### Supplied data
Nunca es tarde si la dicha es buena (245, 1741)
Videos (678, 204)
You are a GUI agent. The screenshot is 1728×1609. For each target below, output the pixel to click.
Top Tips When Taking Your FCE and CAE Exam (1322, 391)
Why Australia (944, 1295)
######
▶ Exercise details:
Extract every entry in the listing word for word.

▶ Solution below:
Nunca es tarde si la dicha es buena (245, 1741)
Videos (678, 204)
You are a GUI agent. The screenshot is 1728×1609. For each target below, output the pixel to click.
Top Tips When Taking Your FCE and CAE Exam (1322, 391)
Why Australia (944, 1295)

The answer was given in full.